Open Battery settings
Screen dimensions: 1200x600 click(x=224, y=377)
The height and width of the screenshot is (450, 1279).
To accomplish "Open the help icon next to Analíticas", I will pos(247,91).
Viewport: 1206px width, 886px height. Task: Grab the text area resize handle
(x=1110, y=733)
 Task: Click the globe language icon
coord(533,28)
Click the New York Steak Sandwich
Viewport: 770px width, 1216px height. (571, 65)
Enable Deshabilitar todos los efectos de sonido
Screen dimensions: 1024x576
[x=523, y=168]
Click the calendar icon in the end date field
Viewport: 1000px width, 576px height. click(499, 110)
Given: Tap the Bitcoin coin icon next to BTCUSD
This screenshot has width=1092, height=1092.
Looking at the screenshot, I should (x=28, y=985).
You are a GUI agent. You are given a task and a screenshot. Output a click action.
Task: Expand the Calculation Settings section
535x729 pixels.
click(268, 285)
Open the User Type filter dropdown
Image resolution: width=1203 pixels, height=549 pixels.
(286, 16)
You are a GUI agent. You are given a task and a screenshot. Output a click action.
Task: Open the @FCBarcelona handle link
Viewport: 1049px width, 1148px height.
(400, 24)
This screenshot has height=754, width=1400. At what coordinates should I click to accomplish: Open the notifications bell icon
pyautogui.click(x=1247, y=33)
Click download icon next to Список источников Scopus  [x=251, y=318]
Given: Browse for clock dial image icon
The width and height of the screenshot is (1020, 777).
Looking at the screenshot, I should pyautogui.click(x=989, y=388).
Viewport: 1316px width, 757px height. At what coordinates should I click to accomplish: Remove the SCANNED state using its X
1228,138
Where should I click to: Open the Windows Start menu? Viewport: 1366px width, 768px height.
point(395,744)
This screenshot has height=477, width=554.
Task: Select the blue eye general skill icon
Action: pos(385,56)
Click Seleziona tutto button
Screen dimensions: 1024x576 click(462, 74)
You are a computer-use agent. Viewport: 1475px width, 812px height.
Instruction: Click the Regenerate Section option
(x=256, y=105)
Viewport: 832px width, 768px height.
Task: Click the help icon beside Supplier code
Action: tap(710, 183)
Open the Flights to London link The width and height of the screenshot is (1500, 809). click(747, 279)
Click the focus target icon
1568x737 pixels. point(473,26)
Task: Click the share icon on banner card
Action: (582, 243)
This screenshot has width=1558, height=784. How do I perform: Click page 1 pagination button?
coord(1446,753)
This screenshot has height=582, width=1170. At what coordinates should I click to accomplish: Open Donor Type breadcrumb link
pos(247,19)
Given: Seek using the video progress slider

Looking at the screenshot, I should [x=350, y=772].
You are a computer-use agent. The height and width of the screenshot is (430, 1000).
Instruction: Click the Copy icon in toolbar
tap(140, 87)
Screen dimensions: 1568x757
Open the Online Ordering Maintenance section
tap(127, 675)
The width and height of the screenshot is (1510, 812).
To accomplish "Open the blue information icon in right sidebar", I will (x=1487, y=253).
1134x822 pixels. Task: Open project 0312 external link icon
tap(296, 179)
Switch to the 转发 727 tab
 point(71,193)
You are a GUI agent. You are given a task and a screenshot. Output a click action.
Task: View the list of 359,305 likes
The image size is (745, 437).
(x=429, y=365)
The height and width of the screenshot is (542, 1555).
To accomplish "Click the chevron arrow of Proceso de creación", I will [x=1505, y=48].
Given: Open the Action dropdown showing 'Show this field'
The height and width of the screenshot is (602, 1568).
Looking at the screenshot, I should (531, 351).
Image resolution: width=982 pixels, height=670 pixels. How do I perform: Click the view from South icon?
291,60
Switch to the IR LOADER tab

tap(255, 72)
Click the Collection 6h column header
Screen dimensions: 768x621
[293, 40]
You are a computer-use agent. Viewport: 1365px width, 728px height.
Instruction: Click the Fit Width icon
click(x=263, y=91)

- YOUR GOAL
The reply must consist solely of the lines from the one containing "Given: Open the" through the last line of the data, reproduced exactly.

- SOLUTION BELOW
Given: Open the Action dropdown showing 'Show this field'
The height and width of the screenshot is (602, 1568).
Looking at the screenshot, I should (531, 351).
Image resolution: width=982 pixels, height=670 pixels. How do I perform: Click the view from South icon?
291,60
Switch to the IR LOADER tab

tap(255, 72)
Click the Collection 6h column header
Screen dimensions: 768x621
[293, 40]
You are a computer-use agent. Viewport: 1365px width, 728px height.
Instruction: Click the Fit Width icon
click(x=263, y=91)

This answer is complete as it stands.